__LISTED ENTRIES__:
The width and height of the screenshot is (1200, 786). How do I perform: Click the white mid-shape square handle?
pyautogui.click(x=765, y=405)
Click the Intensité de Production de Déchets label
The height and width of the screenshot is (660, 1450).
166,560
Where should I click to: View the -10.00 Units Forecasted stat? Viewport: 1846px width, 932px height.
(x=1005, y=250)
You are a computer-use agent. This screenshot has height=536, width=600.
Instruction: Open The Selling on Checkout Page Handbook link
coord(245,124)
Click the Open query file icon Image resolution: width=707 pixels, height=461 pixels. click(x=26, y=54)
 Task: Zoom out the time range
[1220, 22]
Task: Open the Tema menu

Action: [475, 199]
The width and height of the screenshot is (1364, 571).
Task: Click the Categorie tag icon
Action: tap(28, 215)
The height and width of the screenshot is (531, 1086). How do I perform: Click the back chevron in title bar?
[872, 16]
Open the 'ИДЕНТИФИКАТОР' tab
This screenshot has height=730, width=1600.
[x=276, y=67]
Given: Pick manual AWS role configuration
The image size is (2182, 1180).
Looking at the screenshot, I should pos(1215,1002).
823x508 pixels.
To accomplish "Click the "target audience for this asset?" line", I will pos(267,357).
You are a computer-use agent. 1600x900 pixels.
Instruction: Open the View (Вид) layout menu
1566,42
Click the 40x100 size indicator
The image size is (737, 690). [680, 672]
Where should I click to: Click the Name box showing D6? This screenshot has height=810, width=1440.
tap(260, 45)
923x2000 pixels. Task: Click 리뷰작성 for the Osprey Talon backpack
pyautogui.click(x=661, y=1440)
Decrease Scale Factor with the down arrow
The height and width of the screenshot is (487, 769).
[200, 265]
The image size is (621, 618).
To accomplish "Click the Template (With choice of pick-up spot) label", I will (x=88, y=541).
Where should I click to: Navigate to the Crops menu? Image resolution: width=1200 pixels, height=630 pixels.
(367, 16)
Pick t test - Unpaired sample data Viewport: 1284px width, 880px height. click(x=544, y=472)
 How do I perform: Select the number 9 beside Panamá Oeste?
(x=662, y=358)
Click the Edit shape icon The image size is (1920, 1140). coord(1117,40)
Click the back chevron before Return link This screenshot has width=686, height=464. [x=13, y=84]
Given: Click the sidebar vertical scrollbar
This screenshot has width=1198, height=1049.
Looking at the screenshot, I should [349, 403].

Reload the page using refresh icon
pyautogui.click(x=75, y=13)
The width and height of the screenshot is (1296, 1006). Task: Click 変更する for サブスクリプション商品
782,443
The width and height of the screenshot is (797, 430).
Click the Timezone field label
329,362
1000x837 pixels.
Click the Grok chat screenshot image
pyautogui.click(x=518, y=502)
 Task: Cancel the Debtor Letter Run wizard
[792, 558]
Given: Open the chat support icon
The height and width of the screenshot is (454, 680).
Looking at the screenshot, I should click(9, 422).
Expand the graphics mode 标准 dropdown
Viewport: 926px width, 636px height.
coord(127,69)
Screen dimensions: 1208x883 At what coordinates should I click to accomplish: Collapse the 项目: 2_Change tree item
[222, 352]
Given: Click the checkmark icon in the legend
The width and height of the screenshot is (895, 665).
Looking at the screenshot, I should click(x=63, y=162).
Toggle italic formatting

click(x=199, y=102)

__TASK__: Every line of the listing that holds "will" should be found and copied.

__SOLUTION FOR THIS EXERCISE__:
To accomplish "Click the "target audience for this asset?" line", I will pos(267,357).
To accomplish "Click the Template (With choice of pick-up spot) label", I will (x=88, y=541).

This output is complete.